Project Euler #7

Problem 7 asks: “What is the 10,001st prime number?”

I spent a lot of time trying to work out a way to determine a range of numbers small enough to yeild any nth prime number, and started to write up the paragraphs that follow. What I found was that primes are tricky and will betray you! Joking aside, I did find some interesting “nth prime” approximation information that is worth sharing:

There are quite a few ways to go about approximating the number of primes less than a sufficiently large number.
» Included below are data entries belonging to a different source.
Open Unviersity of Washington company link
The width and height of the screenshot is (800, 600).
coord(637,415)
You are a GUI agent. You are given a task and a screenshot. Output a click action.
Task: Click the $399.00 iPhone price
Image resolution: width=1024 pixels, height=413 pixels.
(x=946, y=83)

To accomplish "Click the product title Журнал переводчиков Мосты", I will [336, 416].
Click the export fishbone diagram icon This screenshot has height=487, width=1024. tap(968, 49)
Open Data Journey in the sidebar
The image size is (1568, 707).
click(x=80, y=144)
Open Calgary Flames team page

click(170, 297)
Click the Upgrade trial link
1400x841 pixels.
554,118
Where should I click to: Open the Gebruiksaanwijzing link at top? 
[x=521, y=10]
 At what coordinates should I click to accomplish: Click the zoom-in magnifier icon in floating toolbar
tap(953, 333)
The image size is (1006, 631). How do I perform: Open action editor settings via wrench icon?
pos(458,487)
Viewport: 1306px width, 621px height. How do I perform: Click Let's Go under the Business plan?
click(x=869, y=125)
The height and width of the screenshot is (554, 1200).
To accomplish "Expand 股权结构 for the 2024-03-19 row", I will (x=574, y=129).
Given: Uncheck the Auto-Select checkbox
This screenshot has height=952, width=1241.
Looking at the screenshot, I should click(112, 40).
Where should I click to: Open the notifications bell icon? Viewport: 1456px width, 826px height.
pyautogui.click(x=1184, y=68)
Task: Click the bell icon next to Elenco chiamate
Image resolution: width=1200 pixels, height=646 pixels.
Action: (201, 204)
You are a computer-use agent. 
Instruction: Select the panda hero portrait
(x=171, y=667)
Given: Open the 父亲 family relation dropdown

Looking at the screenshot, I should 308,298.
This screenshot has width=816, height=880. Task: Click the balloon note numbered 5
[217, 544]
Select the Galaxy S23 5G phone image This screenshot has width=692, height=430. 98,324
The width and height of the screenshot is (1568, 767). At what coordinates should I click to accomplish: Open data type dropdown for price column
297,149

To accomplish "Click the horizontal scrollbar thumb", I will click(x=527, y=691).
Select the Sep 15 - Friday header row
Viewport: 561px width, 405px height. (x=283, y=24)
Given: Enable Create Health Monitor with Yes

Check out Wolfram’s entry on prime counting functions: If we know some n, then we know approximately how many primes are less than n by the following approximation

\dfrac{n}{\ln(n)}\, < \pi(n).

This is the flip side to what we really need to know, and try as I might I could not get the algebra to work out to determine which n fulfilled n/ln(n) = 10,001. However, I was pretty certain this was the idea of what I was looking for, so I searched again for known prime inequalities. Again, Wolfram served up useful info: This is the relationship I was looking for:

n(\ln(n) + \ln(\ln(n) - 1)\, < P_n < \, n(\ln(n) + \ln(\ln(n))).

Using this inequality we can narrow down our search for the 10,001st prime to a manageable window of possibilities.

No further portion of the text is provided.